Southern Baptist mission partnerships ‘exploding’

Baptist Press

Southern Baptist churches that are considering how they can plug in and partner with overseas missions may have more options than they thought possible.

As the International Mission Board’s focus has shifted away from country emphases to people groups in recent years, more options have become available and even small churches with limited financial resources can get involved.

The shift has revolutionized missions involvement for some churches that otherwise wouldn’t have thought a mission partnership was possible. Just ask James Vaughn, partnership director for the Nevada Baptist Convention.

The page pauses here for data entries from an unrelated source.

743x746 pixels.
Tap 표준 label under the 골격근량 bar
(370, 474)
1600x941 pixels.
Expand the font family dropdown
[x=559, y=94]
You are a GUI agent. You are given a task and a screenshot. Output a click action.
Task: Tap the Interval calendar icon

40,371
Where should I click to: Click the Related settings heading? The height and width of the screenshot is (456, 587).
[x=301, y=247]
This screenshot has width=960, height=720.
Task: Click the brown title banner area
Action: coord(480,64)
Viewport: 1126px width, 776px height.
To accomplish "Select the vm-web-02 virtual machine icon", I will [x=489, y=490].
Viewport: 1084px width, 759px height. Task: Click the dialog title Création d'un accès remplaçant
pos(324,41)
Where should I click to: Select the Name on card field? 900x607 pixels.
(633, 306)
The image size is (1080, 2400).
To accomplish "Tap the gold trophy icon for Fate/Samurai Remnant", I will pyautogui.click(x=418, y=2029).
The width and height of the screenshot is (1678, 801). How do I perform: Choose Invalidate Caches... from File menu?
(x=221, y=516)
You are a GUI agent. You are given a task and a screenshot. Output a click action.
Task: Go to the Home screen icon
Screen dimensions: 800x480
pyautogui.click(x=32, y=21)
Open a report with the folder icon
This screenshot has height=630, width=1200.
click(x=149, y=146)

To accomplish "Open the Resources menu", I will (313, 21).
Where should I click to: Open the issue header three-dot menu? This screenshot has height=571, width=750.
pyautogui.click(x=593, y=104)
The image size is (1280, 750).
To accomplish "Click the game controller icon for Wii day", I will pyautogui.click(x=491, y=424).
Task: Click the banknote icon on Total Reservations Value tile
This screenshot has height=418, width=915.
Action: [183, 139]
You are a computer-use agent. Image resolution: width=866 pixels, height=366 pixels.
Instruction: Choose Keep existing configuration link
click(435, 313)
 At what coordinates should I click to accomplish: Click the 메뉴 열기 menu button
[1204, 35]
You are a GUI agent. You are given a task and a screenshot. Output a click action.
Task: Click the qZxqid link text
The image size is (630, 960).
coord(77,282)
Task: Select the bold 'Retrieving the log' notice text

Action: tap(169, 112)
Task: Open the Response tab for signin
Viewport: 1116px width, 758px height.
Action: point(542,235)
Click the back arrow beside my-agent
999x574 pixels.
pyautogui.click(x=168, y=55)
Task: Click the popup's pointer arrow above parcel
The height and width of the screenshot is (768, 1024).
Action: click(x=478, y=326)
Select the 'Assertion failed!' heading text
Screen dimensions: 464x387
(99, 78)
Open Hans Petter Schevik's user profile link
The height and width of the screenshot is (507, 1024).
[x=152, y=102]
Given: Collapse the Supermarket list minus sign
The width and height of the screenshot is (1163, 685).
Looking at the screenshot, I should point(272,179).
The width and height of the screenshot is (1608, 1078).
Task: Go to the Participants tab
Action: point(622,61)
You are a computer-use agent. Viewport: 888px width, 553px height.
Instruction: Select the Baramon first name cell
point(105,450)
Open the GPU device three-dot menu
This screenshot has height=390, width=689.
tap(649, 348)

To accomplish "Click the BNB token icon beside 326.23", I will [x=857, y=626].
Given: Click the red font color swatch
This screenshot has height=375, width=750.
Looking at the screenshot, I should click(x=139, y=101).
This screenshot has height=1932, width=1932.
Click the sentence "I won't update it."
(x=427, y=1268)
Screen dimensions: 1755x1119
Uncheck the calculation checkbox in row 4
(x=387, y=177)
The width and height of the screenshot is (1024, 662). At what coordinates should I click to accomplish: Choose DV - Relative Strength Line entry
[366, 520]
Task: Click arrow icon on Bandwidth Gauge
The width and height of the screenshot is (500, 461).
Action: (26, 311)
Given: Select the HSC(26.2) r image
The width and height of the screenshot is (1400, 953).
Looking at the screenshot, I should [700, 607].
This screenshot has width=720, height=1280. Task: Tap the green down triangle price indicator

In Nevada, there are a little more than 200 Southern Baptist churches, and most of them average fewer than 100 people, Vaughn said.

“Through focusing on people groups, every church can become involved in a people group, and you don’t necessarily have to go to be involved,” Vaughn said. “You can study the people group, and you can pray specifically for specific needs of the people group.”

But if the church really gets into it, somebody is going to want to go, he added.

One of Nevada’s growing Baptist associations sent out its first partnership team to the Pacific Rim region in 2003. With that partnership, congregations have worked directly with missionaries to reach a people group with little or no access to the gospel.

For Ken Rhodes, director of missions mobilization for the Mississippi Baptist Convention, the new paradigm also has improved Mississippi’s work with overseas missions.

Mississippi’s convention is actively networking with more than 300 churches specifically interested in mission partnerships around the world, or in “clustering” or teaming up with smaller churches.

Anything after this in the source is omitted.